DATASET ENTRIES:

━━━━━━

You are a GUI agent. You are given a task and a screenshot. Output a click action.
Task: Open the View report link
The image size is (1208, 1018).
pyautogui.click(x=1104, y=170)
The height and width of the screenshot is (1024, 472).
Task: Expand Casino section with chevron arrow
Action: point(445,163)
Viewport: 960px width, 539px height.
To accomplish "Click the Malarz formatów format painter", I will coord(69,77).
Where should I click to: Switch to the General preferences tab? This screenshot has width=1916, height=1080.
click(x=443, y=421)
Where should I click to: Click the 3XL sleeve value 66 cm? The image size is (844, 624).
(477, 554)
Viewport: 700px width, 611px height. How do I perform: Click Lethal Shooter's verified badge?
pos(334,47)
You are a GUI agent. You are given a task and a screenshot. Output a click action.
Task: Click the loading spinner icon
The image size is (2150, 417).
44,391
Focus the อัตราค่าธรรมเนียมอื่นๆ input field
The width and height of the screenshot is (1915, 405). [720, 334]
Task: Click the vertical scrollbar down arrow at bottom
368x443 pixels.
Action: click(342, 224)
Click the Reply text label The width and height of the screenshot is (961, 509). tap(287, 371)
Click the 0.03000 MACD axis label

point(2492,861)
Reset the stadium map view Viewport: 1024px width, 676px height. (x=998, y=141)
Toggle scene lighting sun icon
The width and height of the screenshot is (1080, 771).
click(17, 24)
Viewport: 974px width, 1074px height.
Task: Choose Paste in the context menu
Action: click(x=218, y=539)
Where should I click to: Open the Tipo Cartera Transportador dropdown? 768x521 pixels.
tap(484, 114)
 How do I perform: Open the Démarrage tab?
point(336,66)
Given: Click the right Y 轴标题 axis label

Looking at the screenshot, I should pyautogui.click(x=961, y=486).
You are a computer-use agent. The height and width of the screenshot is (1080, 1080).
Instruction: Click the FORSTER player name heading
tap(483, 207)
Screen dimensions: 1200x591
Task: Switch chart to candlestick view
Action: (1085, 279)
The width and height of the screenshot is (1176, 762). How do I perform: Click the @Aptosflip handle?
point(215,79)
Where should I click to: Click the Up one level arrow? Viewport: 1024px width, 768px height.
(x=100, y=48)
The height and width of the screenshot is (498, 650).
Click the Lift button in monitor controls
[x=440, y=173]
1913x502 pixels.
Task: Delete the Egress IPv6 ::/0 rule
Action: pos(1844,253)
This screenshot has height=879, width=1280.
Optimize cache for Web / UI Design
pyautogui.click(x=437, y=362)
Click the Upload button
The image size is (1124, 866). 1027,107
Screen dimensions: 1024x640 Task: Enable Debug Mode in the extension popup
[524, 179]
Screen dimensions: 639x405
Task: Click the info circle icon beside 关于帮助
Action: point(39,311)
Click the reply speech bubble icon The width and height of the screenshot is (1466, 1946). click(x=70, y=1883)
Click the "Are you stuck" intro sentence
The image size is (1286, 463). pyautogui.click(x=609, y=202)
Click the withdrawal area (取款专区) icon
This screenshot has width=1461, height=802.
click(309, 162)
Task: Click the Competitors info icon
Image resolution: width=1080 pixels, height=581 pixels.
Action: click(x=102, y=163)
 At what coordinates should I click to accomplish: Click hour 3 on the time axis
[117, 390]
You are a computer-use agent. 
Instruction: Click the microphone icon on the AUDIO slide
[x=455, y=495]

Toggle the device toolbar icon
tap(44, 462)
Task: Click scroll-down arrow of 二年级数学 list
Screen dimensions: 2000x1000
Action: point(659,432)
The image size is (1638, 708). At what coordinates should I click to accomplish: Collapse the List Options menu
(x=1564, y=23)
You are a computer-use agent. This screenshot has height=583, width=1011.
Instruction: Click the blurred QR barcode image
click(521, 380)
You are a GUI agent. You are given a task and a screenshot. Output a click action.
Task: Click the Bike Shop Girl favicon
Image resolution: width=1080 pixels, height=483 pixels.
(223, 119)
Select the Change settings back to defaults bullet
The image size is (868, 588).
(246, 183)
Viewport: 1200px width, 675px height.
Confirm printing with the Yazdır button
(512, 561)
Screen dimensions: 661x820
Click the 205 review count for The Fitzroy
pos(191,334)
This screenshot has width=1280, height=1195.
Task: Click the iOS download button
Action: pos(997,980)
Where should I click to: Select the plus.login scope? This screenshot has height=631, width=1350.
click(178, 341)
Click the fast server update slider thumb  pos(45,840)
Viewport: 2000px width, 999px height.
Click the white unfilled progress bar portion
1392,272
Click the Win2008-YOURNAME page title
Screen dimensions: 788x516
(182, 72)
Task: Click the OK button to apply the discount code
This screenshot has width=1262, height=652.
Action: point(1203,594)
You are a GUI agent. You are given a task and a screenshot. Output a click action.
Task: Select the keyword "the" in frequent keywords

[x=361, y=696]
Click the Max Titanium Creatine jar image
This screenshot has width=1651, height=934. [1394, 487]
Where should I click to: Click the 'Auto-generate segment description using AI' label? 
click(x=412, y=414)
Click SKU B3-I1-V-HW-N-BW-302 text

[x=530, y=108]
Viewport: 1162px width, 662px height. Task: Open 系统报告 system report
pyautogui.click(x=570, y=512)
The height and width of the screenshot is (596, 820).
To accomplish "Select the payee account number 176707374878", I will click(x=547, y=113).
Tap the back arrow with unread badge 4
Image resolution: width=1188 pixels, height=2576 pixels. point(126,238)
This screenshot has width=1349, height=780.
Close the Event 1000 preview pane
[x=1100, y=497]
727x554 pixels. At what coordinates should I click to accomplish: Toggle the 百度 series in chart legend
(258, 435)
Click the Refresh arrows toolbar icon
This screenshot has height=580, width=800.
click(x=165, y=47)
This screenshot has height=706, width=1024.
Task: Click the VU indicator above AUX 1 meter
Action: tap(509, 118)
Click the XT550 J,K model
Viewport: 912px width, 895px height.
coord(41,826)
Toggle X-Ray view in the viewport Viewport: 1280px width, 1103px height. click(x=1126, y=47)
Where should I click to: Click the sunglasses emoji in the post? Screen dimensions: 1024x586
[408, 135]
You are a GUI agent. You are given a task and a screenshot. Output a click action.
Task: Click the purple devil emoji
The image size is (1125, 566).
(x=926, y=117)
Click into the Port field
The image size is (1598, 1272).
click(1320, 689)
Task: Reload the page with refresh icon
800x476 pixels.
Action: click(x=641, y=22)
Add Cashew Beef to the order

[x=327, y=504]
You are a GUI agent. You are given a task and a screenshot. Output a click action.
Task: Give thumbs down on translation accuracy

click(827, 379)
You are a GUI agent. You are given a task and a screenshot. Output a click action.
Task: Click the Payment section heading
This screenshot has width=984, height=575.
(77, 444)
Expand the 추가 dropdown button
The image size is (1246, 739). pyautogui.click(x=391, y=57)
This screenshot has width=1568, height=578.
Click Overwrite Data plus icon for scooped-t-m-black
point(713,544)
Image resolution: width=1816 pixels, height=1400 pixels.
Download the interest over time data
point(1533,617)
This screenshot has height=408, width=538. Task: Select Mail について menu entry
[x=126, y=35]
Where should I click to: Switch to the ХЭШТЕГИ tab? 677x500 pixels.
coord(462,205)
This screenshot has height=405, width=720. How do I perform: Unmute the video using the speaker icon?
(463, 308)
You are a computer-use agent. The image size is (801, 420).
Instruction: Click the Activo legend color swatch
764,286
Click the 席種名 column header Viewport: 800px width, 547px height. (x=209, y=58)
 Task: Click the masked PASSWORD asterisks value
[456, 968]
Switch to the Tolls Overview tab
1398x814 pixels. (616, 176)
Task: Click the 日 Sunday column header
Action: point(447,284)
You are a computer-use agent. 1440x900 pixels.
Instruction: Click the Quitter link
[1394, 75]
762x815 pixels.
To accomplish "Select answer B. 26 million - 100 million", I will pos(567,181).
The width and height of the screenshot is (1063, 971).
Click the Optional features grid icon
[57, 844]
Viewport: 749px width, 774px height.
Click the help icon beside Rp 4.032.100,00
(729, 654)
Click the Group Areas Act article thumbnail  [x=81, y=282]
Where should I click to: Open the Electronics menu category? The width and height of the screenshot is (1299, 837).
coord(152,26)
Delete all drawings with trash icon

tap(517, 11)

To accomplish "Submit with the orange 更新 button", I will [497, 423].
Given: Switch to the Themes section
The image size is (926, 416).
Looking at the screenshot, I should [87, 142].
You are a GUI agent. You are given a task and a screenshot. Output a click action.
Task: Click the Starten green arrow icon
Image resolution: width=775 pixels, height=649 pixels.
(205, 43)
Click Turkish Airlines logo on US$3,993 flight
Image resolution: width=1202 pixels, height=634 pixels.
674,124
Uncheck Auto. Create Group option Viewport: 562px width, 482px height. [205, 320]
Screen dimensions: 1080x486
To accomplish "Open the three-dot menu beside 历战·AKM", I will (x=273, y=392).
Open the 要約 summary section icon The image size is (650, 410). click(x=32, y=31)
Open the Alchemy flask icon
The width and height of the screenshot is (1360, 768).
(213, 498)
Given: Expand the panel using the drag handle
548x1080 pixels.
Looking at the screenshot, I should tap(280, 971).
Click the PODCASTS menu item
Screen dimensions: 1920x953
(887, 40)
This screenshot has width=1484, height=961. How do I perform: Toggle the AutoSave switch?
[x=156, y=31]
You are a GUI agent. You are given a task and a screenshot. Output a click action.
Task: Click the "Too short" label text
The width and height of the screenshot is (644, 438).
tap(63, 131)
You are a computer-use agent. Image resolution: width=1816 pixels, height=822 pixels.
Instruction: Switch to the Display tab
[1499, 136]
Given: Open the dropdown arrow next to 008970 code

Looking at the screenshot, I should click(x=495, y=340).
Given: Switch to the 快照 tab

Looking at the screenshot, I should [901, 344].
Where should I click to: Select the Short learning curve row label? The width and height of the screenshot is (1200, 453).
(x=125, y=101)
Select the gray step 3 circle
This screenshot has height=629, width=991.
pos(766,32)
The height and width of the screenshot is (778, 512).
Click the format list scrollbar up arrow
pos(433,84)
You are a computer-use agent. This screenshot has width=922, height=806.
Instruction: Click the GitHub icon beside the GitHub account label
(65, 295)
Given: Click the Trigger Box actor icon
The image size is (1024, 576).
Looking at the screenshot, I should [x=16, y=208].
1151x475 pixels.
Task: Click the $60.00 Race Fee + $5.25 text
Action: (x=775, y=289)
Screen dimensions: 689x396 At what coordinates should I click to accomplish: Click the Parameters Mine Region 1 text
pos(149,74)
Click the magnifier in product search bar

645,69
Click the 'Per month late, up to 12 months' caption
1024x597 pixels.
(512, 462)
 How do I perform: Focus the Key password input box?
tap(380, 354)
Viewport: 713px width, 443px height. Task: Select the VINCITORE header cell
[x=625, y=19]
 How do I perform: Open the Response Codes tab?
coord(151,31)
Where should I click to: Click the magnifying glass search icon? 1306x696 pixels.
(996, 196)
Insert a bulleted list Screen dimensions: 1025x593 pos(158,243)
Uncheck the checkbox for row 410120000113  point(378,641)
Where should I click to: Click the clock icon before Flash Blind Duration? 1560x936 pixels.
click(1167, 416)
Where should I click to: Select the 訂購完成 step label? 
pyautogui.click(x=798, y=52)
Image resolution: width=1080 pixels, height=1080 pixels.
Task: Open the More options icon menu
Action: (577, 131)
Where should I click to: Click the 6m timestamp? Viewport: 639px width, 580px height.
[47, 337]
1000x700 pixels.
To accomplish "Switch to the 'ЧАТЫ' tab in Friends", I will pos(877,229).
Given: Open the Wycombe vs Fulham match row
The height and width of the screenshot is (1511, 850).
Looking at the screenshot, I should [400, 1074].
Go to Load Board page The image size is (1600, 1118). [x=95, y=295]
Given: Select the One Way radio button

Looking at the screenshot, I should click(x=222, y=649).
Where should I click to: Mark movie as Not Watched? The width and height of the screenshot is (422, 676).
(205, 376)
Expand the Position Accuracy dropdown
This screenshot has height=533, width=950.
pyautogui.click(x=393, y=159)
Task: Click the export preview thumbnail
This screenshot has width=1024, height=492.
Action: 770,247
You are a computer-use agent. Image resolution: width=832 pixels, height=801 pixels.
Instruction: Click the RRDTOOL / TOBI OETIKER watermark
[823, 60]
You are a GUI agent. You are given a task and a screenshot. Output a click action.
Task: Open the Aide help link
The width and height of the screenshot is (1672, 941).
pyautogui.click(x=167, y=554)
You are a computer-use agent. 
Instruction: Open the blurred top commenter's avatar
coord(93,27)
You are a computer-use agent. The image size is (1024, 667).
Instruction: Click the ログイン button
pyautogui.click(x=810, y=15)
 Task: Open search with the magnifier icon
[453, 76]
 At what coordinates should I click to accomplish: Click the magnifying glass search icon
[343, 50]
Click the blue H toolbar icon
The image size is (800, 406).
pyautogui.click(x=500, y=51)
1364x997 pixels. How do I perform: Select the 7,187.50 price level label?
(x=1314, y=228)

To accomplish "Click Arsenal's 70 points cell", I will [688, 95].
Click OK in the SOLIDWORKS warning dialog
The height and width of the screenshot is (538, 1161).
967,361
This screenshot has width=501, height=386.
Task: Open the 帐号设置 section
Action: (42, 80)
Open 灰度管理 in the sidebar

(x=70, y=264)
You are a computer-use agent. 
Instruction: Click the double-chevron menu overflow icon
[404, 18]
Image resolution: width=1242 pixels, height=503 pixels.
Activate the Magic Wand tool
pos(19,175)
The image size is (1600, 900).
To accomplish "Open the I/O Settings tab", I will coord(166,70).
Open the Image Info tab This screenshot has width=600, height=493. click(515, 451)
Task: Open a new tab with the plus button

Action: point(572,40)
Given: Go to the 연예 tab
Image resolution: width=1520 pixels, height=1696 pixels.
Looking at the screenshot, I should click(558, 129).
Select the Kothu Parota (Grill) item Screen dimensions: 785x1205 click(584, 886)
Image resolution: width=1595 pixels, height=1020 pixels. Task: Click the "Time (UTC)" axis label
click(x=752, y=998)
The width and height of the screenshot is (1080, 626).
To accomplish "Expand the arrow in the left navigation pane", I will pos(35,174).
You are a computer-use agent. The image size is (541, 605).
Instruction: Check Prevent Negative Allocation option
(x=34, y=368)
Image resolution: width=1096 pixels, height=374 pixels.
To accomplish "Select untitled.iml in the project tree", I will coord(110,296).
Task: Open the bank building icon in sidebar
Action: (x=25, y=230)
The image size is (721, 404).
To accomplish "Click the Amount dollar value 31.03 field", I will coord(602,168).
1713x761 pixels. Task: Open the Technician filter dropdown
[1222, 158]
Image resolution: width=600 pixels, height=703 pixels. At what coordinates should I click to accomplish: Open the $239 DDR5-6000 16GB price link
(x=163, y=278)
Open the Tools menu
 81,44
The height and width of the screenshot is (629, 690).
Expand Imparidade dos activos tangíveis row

━━━━━━

Look over the entries for "Group", then copy every line that includes that string.

Click the Group Areas Act article thumbnail  [x=81, y=282]
Uncheck Auto. Create Group option Viewport: 562px width, 482px height. [205, 320]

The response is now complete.